あまりの息苦しさに目を覚ました私はベッドの上。


部屋は照明が点いたままだったけど、それがなくても明るいとわかる。


ああ、朝になったんだと、布団を捲って起きようとしたけど……汗が凄い。


もう、このままシャワーでも浴びたんじゃないかと思うくらいにびっしょりだ。


「あんな夢を見たら、そりゃあこうなるよね。
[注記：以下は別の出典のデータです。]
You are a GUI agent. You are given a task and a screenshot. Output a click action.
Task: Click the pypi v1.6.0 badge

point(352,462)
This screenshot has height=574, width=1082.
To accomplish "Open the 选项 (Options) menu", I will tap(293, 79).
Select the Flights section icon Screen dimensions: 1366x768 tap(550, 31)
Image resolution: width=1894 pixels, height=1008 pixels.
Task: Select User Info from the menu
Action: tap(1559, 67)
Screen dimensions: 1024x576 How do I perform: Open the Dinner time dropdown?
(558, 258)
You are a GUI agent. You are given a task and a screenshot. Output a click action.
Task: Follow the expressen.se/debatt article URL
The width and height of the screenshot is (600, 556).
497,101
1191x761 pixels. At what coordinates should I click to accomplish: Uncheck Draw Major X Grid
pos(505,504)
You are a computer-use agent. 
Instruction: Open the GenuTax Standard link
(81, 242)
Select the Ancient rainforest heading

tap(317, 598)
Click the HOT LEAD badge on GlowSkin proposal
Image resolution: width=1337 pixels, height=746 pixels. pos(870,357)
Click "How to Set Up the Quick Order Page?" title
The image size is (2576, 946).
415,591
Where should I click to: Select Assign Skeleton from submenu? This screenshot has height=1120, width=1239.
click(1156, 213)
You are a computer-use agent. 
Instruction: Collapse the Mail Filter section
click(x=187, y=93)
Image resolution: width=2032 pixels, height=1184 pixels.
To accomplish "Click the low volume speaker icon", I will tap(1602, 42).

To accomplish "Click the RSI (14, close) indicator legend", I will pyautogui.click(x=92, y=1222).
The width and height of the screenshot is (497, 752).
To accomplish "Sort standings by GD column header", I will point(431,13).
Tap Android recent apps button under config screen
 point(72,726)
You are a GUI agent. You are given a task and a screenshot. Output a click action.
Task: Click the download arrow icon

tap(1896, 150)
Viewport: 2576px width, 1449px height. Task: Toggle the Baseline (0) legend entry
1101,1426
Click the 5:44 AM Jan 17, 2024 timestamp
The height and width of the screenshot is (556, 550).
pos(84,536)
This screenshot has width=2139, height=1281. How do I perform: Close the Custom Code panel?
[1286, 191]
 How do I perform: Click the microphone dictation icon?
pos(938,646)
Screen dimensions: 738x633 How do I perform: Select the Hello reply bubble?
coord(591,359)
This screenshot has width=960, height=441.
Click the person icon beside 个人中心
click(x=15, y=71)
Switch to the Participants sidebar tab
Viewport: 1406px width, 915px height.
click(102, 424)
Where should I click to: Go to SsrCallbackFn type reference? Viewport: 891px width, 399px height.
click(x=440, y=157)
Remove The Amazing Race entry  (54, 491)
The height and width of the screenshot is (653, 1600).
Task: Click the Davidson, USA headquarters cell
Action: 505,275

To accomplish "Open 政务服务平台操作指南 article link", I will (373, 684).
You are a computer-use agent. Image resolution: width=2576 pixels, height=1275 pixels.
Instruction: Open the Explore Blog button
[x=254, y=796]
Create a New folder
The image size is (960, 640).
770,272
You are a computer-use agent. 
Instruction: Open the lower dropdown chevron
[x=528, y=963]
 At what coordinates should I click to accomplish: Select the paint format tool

それにしても怖い夢だったな」


夢の中に現れた「白い物」。


あの顔を思い出すだけでも、怖くてブルッと身震いをしてしまう。


スマホを見ると朝7時。


アラームが鳴る15分前だけど、もう少し寝ようなんてとても思えなかった。


万が一、もう一度あんな夢を見てしまったら。


そう考えると、眠い目を擦りながらベッドから足を下ろして立ち上がった。


「いたっ!」


足の裏に感じる痛みに、思わずベッドに腰を下ろす。


画鋲でも踏んだかなと、足の裏を見てみると……細かな切り傷がおびただしい数付いていたのだ。


特に深い傷はないけれど、痛みを感じる程度の傷がいくつか。


でも、こんな傷、いつ付いたのかがわからない。


全く心当たりがなかったのだから。